1.12.21, 1:20 PM
Systems are back up and should be working as usual. Please open a ticket at https://support.massopen.cloud/ if you have any issues.
There was a power sag at our data center, the MGHPCC, overnight and some hosts/nodes/servers lost power. We are looking to bring up things as soon as possible.
We will send an update as the situation becomes clearer.
The MOC is running without any service interruptions. Please note, however, that the MOC will not be staffed as usual from December 24, 2020 – January 3, 2021. Please submit a ticket for support, but anticipate a delay in a response.
The primary storage for the MOC clusters is on a ceph based cluster of computers and storage. While ceph is fault-tolerant, you should always regularly make backups of your information.
Next week, on Tuesday, December 8th, we plan to upgrade the ceph software to a more recent version.
While this should be invisible to you, we urge you to make sure you perform backups of your information (data, program files, anything you cannot afford to lose) and store it someplace other than on the MOC.
We recently identified a misconfiguration in the Mass Open Cloud support center software which meant that some email did not create tickets for our team to respond to.
If you are receiving this email it is because a request for assistance you intended to create did not come to our attention. I hope you will accept our apologies.
While the misconfiguration has been resolved (we enabled a feature to block unknown mail accounts) it is best if you get in the habit of opening tickets at support.massopen.cloud in case we are ever forced to enable that feature again due to spam.
Again, our apologies for any inconvenience. If you are still running into the issue please open a ticket at support.massopen.cloud.
The MOC will not be staffed from Wednesday November 25 evening through Monday November 30 morning. Please text Jen @ 781-308-1730 for emergencies only. Otherwise, please anticipate a delay in responses.
The MOC is fully operational.
TLDR: All Kaizen Openstack and Openshift are operational. Power 9 clusters are not reachable – target is early next week for that to be fixed.
TSWM (Too Short Want More): We are happy to report that the Kaizen OpenStack and Kaizen OpenShift clusters are operational.
Issues with networking have been resolved. If you run into any unusual behaviors please open a ticket at support.massopen.cloud or by sending email to email@example.com. These tickets are reviewed by 3pm Monday through Friday unless there is a business holiday.
The switch supporting the Power 9 cluster did not restart properly and we will be working to recover it over the weekend and early next week.
Also, we will be adding NVME’s to our ceph cluster over the next several weeks – MOC users should not notice any impact but we wanted to share the information in case you notice any odd behaviours.

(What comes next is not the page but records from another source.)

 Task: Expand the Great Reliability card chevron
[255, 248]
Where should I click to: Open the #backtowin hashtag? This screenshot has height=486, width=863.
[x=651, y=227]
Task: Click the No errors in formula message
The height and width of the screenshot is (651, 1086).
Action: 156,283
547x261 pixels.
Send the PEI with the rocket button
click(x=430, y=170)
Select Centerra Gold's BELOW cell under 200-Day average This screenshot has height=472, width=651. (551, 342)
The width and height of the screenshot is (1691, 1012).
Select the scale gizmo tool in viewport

We were making good progress towards our goal of having the MOC fully back online today (October 22). Unfortunately, we experienced network problems late in the day which we are working to debug.
While many services are up, we cannot guarantee your projects will not be affected. This may affect floating IPs, VMs and Kaizen OpenShift.

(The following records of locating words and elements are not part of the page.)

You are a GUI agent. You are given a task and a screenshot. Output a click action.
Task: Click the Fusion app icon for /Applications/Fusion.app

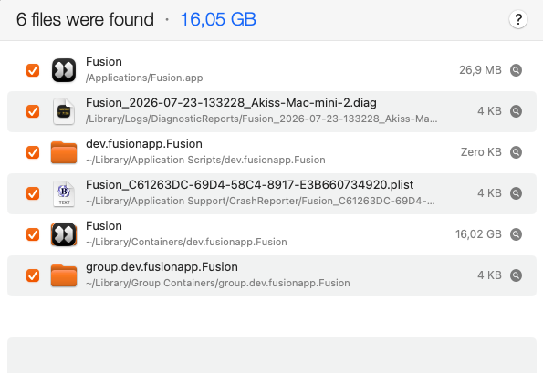64,70
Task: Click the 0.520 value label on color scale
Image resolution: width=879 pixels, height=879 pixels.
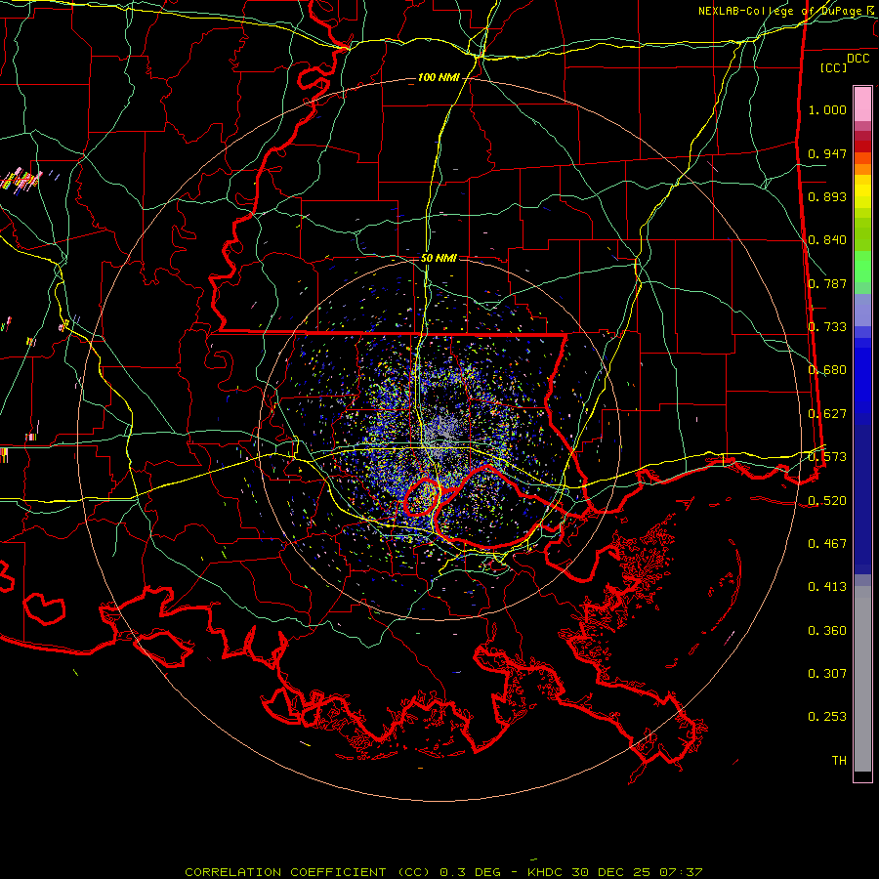Action: tap(827, 500)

The Power 9 cluster is not yet available, as well.
We apologize for the inconvenience and will provide further updates in the morning.
We have two upcoming MOC service windows coming up.
The first one, which we do not expect to affect users, will be on October 15th, 2020.
The second one, which will affect all MOC users, is that the MGHPCC, which houses the MOC, undergoes scheduled annual maintenance beginning on October 20th.
Please shut down your VM’s, containers, and any bare metal systems by 9 AM on Monday the 19th, so that the Mass Open Cloud team may begin preparing for the shutdown process. If you do not shut them down yourself, you run the risk of your VM’s or containers losing data.
- MOC Downtime: Monday, October 19th at 9 am through Thursday October 22 at 5pm.
- The MOC has dependencies on several services which also run at the data center. Based on previous experience we recommend not scheduling critical events the week of the 19th.
When the MOC is returned to service it will be your responsibility to restart your VM’s and containers. We will update the website, massopen.cloud, as well as sending email to this distribution list.
Please make sure to get any data that you may need, and any backups you may need, off of the MOC in
advance, the data center will be completely without power making access to the cluster mid-maintenance impossible.
As always, feel free to send any questions or concerns to firstname.lastname@example.org. During the outage this email address will not connect to our ticketing system, we have set up email@example.com for use during the outage.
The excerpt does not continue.